Into the Darkest Corner - Elizabeth Haynes BLURB: Catherine has been enjoying the single life for long enough to know a good catch when she sees one. Gorgeous, charismatic and spontaneous – Lee seems almost too good to be true. And her friends clearly agree, as each in turn falls under his spell.
But Lee’s erratic and sometimes controlling behaviour makes Catherine feel increasingly isolated. Driven into the darkest corner of her world, she plans a meticulous escape.
Four years later, and struggling to overcome her demons, Catherine dares to believe she might be safe from harm. Until one phone call changes everything…
This is a dark, disturbing and extremely accomplished first novel from Elizabeth Hayes.

REVIEW : The book opens with in May 2005, with a transcript of a scene set in Lancaster Crown Court. Lee Brightman is giving evidence against Catherine who he says had some emotional problems and was violent towards him. He confesses he did hit her, once in ‘self defence’. At once we have a sense of how their relationship ended.
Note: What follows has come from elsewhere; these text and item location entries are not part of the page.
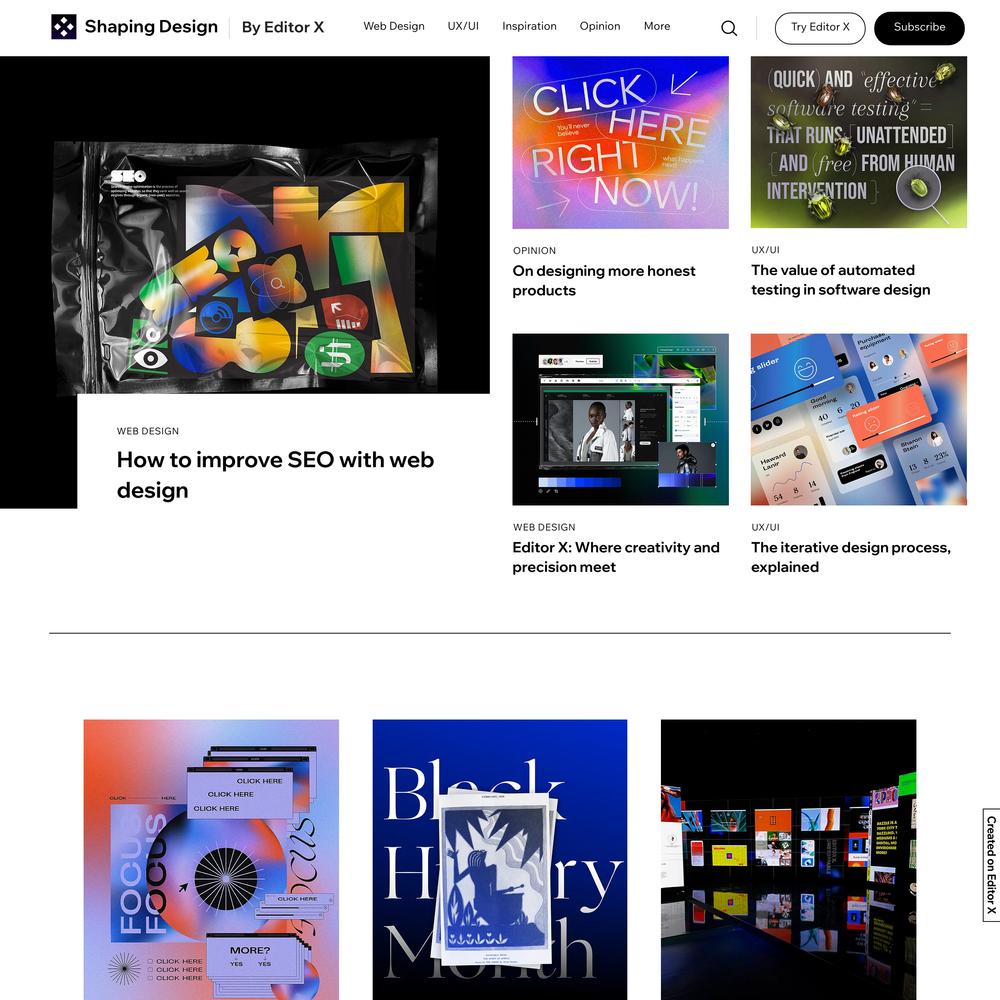The width and height of the screenshot is (1000, 1000).
Task: Click the Created on Editor X side tab
Action: point(991,865)
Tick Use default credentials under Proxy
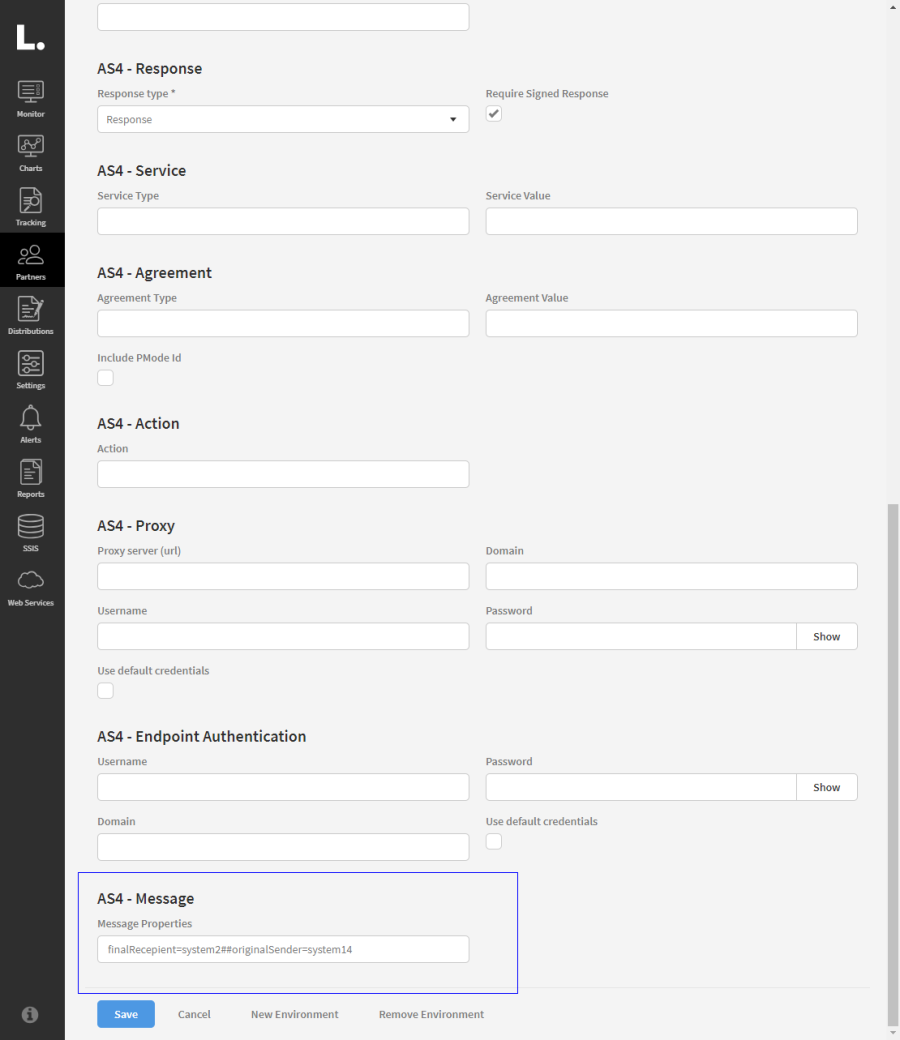The width and height of the screenshot is (900, 1040). pos(106,691)
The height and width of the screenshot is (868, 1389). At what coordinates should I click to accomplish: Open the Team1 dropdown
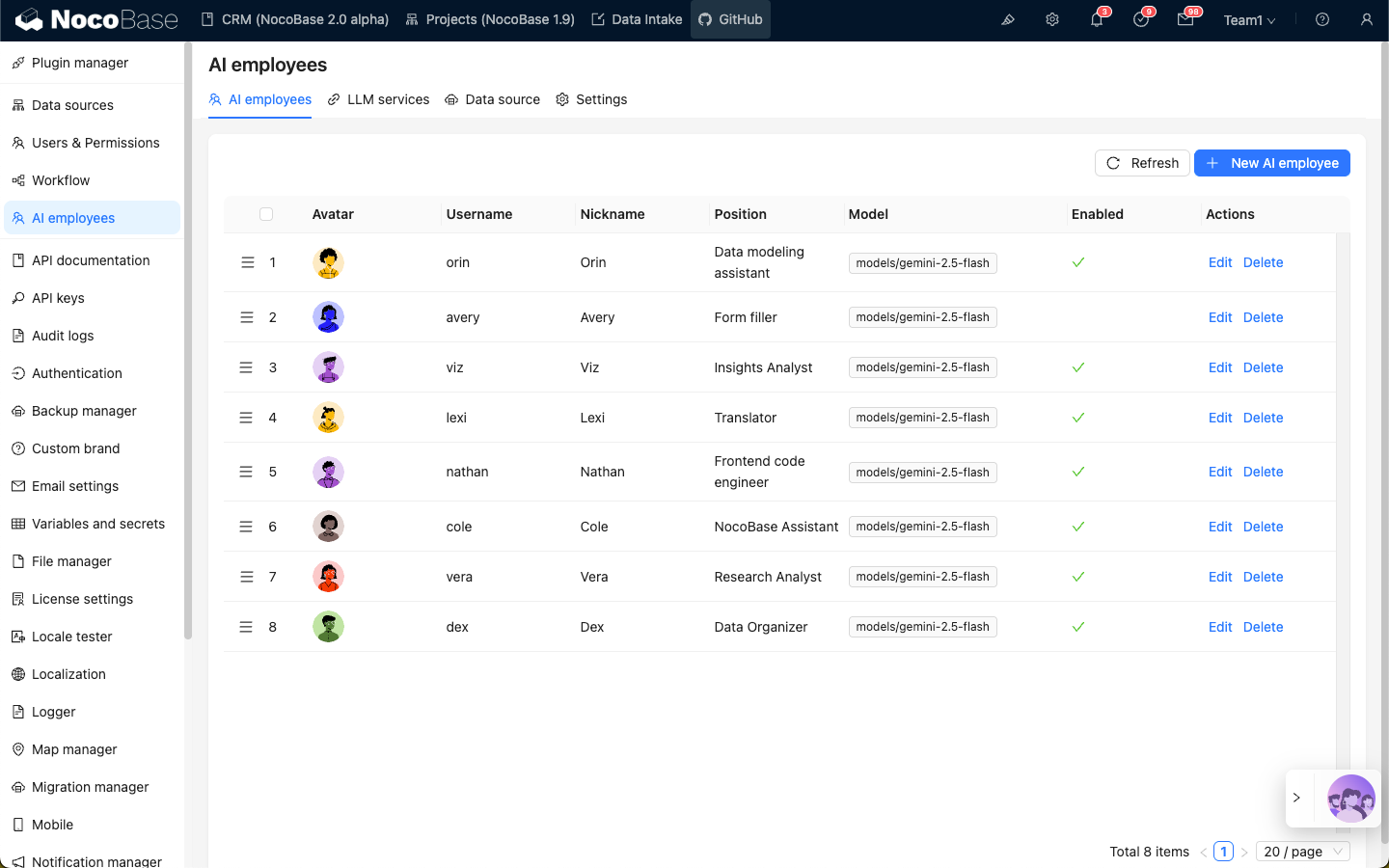click(x=1249, y=20)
The author then cleverly weaves Catherine’s story between two timeframes: her time with Brightman in 2003/4 and later in 2007/8.

Catherine, pre Lee, is vivacious and outgoing and anything but a victim and her descent into a life abuse and isolation is shocking and so believable. She is reduced to a lonely, terrified woman with OCD and PTS, constantly in thrall to her checking the security of her home and restricting her life. As a reader you engage with Catherine right from the beginning as she talks about her compulsive need to check the locks on the door to her flat over and over again whilst acknowledging how ridiculous it is.


Gritty, tense, compulsive reading, you actually can feel your anxiety grow as you read certain passages and you have no idea how this will end. The pacing is superb with the author slowly building a feeling of unease, tension and suspense until you are almost as wound up as Catherine.
This is an edgy and powerful first novel, utterly convincing in its portrayal of obsession, and a tour de force of suspense.